BEGIN INPUT FOR THIS TASK

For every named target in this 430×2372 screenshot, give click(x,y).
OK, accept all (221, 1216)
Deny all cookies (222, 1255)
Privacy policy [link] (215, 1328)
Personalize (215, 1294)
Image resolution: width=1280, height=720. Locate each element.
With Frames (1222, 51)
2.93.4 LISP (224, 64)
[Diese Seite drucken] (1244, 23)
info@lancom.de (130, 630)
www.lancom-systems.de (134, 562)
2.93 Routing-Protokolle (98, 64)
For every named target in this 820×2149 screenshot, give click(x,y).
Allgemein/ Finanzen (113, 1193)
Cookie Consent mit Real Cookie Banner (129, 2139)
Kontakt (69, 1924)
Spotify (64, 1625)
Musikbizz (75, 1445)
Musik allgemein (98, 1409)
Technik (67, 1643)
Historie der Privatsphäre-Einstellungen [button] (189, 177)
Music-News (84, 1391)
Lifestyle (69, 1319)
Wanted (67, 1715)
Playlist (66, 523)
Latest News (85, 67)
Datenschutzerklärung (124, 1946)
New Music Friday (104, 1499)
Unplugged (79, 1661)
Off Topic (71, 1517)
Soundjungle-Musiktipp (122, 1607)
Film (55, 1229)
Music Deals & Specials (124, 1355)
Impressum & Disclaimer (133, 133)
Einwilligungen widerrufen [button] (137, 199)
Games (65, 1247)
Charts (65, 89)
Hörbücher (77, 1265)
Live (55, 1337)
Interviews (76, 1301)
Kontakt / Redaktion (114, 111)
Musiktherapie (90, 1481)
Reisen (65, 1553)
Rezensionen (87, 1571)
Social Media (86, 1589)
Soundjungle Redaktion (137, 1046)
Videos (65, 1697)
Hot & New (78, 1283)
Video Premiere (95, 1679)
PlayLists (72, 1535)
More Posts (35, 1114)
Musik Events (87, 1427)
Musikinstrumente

END INPUT FOR THIS TASK

* [AIM OF THE TASK] Each line above should be output exactly as written.

* [TASK OUTPUT]
For every named target in this 430×2372 screenshot, give click(x,y).
OK, accept all (221, 1216)
Deny all cookies (222, 1255)
Privacy policy [link] (215, 1328)
Personalize (215, 1294)
Image resolution: width=1280, height=720. Locate each element.
With Frames (1222, 51)
2.93.4 LISP (224, 64)
[Diese Seite drucken] (1244, 23)
info@lancom.de (130, 630)
www.lancom-systems.de (134, 562)
2.93 Routing-Protokolle (98, 64)
For every named target in this 820×2149 screenshot, give click(x,y).
Allgemein/ Finanzen (113, 1193)
Cookie Consent mit Real Cookie Banner (129, 2139)
Kontakt (69, 1924)
Spotify (64, 1625)
Musikbizz (75, 1445)
Musik allgemein (98, 1409)
Technik (67, 1643)
Historie der Privatsphäre-Einstellungen [button] (189, 177)
Music-News (84, 1391)
Lifestyle (69, 1319)
Wanted (67, 1715)
Playlist (66, 523)
Latest News (85, 67)
Datenschutzerklärung (124, 1946)
New Music Friday (104, 1499)
Unplugged (79, 1661)
Off Topic (71, 1517)
Soundjungle-Musiktipp (122, 1607)
Film (55, 1229)
Music Deals & Specials (124, 1355)
Impressum & Disclaimer (133, 133)
Einwilligungen widerrufen [button] (137, 199)
Games (65, 1247)
Charts (65, 89)
Hörbücher (77, 1265)
Live (55, 1337)
Interviews (76, 1301)
Kontakt / Redaktion (114, 111)
Musiktherapie (90, 1481)
Reisen (65, 1553)
Rezensionen (87, 1571)
Social Media (86, 1589)
Soundjungle Redaktion (137, 1046)
Videos (65, 1697)
Hot & New (78, 1283)
Video Premiere (95, 1679)
PlayLists (72, 1535)
More Posts (35, 1114)
Musik Events (87, 1427)
Musikinstrumente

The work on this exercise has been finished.